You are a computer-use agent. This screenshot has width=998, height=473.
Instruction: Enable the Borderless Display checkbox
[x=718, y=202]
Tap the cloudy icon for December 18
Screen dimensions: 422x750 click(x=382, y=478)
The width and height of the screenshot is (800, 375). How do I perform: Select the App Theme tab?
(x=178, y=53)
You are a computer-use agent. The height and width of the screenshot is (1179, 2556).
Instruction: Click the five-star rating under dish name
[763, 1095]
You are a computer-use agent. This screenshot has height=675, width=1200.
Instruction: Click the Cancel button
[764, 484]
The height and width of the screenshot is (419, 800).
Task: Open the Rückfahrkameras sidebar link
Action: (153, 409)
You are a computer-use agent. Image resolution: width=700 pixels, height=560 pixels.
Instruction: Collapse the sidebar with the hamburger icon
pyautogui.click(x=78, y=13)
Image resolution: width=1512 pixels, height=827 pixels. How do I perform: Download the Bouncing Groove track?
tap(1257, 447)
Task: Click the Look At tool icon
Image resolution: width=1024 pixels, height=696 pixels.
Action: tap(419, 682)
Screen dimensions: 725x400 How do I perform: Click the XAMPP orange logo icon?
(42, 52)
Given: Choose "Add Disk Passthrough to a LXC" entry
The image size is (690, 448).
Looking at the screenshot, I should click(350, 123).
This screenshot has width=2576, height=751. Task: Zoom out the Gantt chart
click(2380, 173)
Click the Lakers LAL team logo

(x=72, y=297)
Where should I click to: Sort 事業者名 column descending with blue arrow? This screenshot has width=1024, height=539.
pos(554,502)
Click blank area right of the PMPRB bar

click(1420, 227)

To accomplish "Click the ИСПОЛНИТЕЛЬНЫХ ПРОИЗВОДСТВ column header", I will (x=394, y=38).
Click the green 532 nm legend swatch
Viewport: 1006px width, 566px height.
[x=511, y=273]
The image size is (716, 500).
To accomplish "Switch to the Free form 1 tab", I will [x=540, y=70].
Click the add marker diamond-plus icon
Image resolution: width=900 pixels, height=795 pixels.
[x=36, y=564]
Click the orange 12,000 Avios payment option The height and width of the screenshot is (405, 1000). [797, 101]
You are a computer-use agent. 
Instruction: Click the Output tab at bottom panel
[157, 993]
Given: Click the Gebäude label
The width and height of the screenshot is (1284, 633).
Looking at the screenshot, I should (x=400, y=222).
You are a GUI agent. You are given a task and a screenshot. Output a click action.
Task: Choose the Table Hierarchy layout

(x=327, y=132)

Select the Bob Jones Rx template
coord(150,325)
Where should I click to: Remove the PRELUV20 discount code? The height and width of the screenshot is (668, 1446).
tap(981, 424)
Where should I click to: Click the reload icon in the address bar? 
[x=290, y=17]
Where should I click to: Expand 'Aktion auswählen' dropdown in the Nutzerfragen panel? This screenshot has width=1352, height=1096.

********

The data above needs to be retyped in full, exactly as given.

You are a computer-use agent. This screenshot has width=998, height=473.
Instruction: Enable the Borderless Display checkbox
[x=718, y=202]
Tap the cloudy icon for December 18
Screen dimensions: 422x750 click(x=382, y=478)
The width and height of the screenshot is (800, 375). How do I perform: Select the App Theme tab?
(x=178, y=53)
You are a computer-use agent. The height and width of the screenshot is (1179, 2556).
Instruction: Click the five-star rating under dish name
[763, 1095]
You are a computer-use agent. This screenshot has height=675, width=1200.
Instruction: Click the Cancel button
[764, 484]
The height and width of the screenshot is (419, 800).
Task: Open the Rückfahrkameras sidebar link
Action: (153, 409)
You are a computer-use agent. Image resolution: width=700 pixels, height=560 pixels.
Instruction: Collapse the sidebar with the hamburger icon
pyautogui.click(x=78, y=13)
Image resolution: width=1512 pixels, height=827 pixels. How do I perform: Download the Bouncing Groove track?
tap(1257, 447)
Task: Click the Look At tool icon
Image resolution: width=1024 pixels, height=696 pixels.
Action: tap(419, 682)
Screen dimensions: 725x400 How do I perform: Click the XAMPP orange logo icon?
(42, 52)
Given: Choose "Add Disk Passthrough to a LXC" entry
The image size is (690, 448).
Looking at the screenshot, I should click(350, 123).
This screenshot has width=2576, height=751. Task: Zoom out the Gantt chart
click(2380, 173)
Click the Lakers LAL team logo

(x=72, y=297)
Where should I click to: Sort 事業者名 column descending with blue arrow? This screenshot has width=1024, height=539.
pos(554,502)
Click blank area right of the PMPRB bar

click(1420, 227)

To accomplish "Click the ИСПОЛНИТЕЛЬНЫХ ПРОИЗВОДСТВ column header", I will (x=394, y=38).
Click the green 532 nm legend swatch
Viewport: 1006px width, 566px height.
[x=511, y=273]
The image size is (716, 500).
To accomplish "Switch to the Free form 1 tab", I will [x=540, y=70].
Click the add marker diamond-plus icon
Image resolution: width=900 pixels, height=795 pixels.
[x=36, y=564]
Click the orange 12,000 Avios payment option The height and width of the screenshot is (405, 1000). [797, 101]
You are a computer-use agent. 
Instruction: Click the Output tab at bottom panel
[157, 993]
Given: Click the Gebäude label
The width and height of the screenshot is (1284, 633).
Looking at the screenshot, I should (x=400, y=222).
You are a GUI agent. You are given a task and a screenshot. Output a click action.
Task: Choose the Table Hierarchy layout

(x=327, y=132)

Select the Bob Jones Rx template
coord(150,325)
Where should I click to: Remove the PRELUV20 discount code? The height and width of the screenshot is (668, 1446).
tap(981, 424)
Where should I click to: Click the reload icon in the address bar? 
[x=290, y=17]
Where should I click to: Expand 'Aktion auswählen' dropdown in the Nutzerfragen panel? This screenshot has width=1352, height=1096.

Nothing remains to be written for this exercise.